* **YOUR INSTRUCTIONS**: Start at the first line below and write out everything verbatim except the pictures.

* **GIVEN DATA**:
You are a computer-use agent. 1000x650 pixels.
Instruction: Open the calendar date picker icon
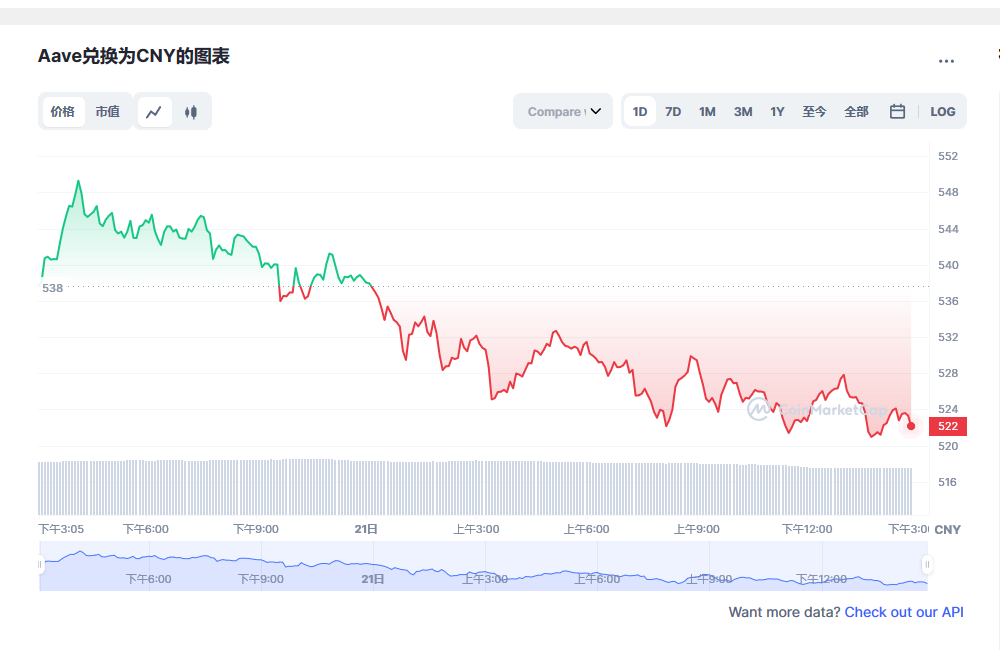[x=897, y=112]
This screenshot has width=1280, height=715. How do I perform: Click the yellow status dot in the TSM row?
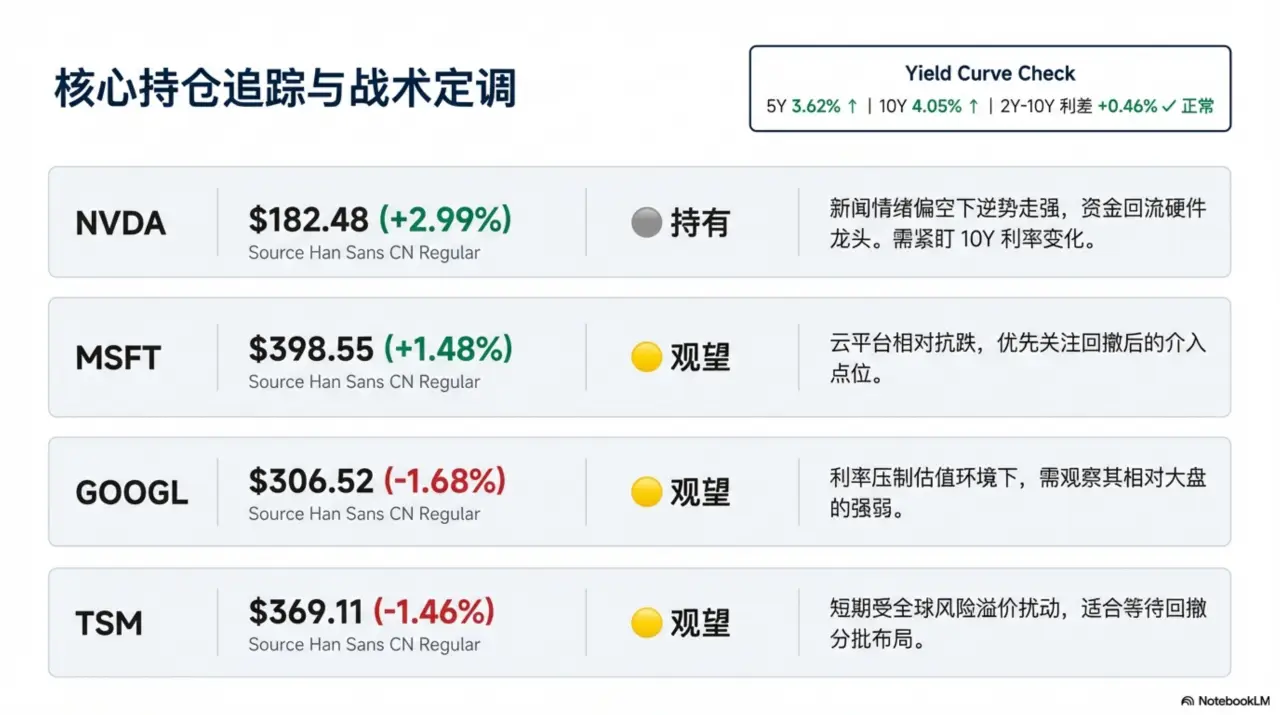(x=647, y=623)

* **ANSWER FOR THIS EXERCISE**:
You are a computer-use agent. 1000x650 pixels.
Instruction: Open the calendar date picker icon
[x=897, y=112]
This screenshot has width=1280, height=715. How do I perform: Click the yellow status dot in the TSM row?
(x=647, y=623)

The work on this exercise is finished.